Die Stärke der Opfer

»Letzte Tage. Ein Vorabend« von Christoph Marthaler an der Berliner Staatsoper
Von Isabel Herzfeld

Verkehrte Welt: Von der Bühne des Schiller-Theaters blicken die Zuschauer in die gähnende Leere des Zuschauerraums mit seinen holzverkleideten Rängen und Logen. Gemeint ist der historische Saal des Wiener Parlamentsgebäudes, das bereits Mark Twain mit einem Opernhaus verglichen hatte. In heftigem Kontrast zur verblichenen Pracht steht das „wilde, rasende und markerschütternde Geschrei“ politischer Auseinandersetzungen, das Twain hier beobachtete und das Christoph Marthaler in seiner Musikcollage „Letzte Tage“ wiederaufleben lässt. Zuerst soll eine Putzkolonne den maroden Raum für eine Gedenkveranstaltung herrichten, „ohne Staub aufzuwirbeln“. Man spricht über seine Krampfadern und räumt ein paar Plastikplanen und Baugerüste beiseite, bevor antisemitische Hetzreden von damals und heute das Gruseln lehren. Beklemmend daran ist nicht nur, dass sie bis auf eine fiktive Rede zum „Weltkulturerbe Antisemitismus“ nicht erfunden sind, sondern auf stenografischen Protokollen der k.u.k-Doppelmonarchie beziehungsweise Texten der deutschen, österreichischen und ungarischen Presse beruhen. Vollends verstört, dass sich in 100 Jahren nichts verändert zu haben scheint. Karl Lueger, Wiener Bürgermeister und Vorbild des jungen Hitler, verkündet 1894: „Der Antisemitismus wird verschwinden, wenn der letzte Jude verschwunden sein wird.“ Viktor Orbán, ungarischer Ministerpräsident, eifert ihm vor dem EU-Parlament mit Verunglimpfungen der „Zigeuner“ nach. Marthaler inszeniert das mit eisiger Komik: Den massigen Josef Ostendorf lässt er Ungeheuerliches sanft-bedrohlich säuseln und den schmalen Ueli Jaeggi am Baugerüst einen kabarettreifen „Ungarn“-Slapstick hinlegen – das Ressentiment schlägt zurück. Katja Kolm als FPÖ-Politikerin darf gar ihre Hymne von rassischer Überlegenheit mit einem schier endlosen Jodler krönen – Symbol der verkorksten, hysterischen Erotik des Faschismus.

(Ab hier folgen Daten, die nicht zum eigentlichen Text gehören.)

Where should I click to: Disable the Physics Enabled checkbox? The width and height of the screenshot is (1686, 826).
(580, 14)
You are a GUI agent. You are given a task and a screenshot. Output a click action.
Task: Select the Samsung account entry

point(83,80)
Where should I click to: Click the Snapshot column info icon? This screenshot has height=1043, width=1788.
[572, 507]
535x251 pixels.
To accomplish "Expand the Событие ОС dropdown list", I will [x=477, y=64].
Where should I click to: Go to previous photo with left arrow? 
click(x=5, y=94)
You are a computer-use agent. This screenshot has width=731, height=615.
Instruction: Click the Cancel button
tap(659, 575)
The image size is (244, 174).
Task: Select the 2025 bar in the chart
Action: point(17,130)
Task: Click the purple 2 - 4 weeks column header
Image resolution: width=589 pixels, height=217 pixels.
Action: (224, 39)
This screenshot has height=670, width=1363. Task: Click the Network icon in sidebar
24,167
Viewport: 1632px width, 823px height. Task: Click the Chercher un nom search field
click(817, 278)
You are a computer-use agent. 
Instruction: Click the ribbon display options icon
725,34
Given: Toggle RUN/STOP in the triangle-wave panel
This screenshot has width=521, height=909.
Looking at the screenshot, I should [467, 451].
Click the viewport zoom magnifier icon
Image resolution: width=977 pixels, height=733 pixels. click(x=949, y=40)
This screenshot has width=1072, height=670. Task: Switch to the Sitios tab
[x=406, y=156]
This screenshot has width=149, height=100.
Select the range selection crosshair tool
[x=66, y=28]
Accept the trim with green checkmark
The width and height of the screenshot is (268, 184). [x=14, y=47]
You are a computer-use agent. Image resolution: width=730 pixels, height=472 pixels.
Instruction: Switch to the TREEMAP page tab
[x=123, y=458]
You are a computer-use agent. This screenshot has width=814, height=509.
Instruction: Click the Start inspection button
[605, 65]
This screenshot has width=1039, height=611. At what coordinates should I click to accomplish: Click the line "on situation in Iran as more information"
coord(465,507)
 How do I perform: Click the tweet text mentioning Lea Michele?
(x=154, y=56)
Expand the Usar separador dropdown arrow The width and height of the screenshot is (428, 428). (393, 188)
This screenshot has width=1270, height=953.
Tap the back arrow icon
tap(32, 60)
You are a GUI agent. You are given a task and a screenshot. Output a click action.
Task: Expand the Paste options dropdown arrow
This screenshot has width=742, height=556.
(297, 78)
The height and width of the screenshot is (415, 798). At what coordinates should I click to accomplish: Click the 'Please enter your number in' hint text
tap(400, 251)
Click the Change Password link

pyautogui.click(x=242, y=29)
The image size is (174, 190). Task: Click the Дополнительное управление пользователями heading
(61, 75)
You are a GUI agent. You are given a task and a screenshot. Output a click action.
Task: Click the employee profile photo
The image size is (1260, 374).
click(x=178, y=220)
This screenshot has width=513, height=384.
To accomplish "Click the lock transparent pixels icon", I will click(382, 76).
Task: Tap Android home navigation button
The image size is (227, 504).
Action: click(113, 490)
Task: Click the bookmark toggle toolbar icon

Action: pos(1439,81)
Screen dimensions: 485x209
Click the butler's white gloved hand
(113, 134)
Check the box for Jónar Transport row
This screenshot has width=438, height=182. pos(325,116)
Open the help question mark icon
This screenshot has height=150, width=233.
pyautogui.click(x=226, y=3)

Thomas Wodianka und Silvia Fenz. Foto: Bernd Uhlig

Thomas Wodianka und Silvia Fenz. Foto: Bernd Uhlig

Das schaudernde Amüsement wandelt sich zu seltsam triumphierender Trauer, wenn die Stärke der Opfer des nazistischen Terrors zu Wort kommt. Marthaler hat sein Projekt den jüdischen Komponisten aus Tschechien, Polen und Wien gewidmet – nur wenige überlebten die Vernichtungslager oder konnten rechtzeitig emigrieren. Im Müll finden die Putzfrauen zerknüllte Notizzettel, unter anderem von Viktor Ullmann, der in Theresienstadt das Hohelied der Menschenliebe, „Der Kaiser von Atlantis“, schrieb und das Lager als „Schule der Form“ bezeichnete, notwendige Überwindung des Stofflichen. Ullmanns „Fragment“, seine wohl letzte kurz vor dem Abtransport nach Auschwitz verfasste Komposition, durchzieht in der Bearbeitung von Uli Fussenegger das Geschehen, erklingt mal als einsame Geigenlinie, taucht als klangvolles Trio auf oder verweht als verstümmelte Harmoniumfetzen. Fussenegger instrumentierte auch die anderen Musiken von Erwin Schulhoff, Alexandre Tansman, Pavel Haas oder Józef Kofler unter anderem für Instrumente, wie man sie wohl in Theresienstadt gerade vorfand – Klarinette, Akkordeon, Kontrabass.

Und wie eine Lagerkapelle wirken auch die Musiker der „Wienergruppe“ in den wie zusammengesuchten und doch fantasievoll schönen Kostümen von Sarah Schittek, ohne peinliche oder zynische „Authentizität“ behaupten zu wollen. Eine stille Würde strahlen diese stummen Gestalten aus, die fremdenfeindliches Gelärm vor der Zärtlichkeit und Sinnlichkeit ihrer Musik verstummen lassen. Sie scheint stärker zu sein als ihre Vernichter – diese selbst wandeln sich in fahler Kleidung und Beleuchtung plötzlich zu Lagerinsassen. Von Tora Augestads wandlungsfähigem Mezzo angeführt vereinigen sich alle zum finalen Chor: „Wer bis an das Ende beharrt, der wird selig“ aus Mendelssohns „Elias“. Die Schönheit des Gesangs, der sich als Endlosschleife zweier umherwandelnder Gruppen sanft dissonant verwirrt, lässt das Perfide des Holocaust besonders bitter empfinden und eröffnet doch transzendierende Perspektiven.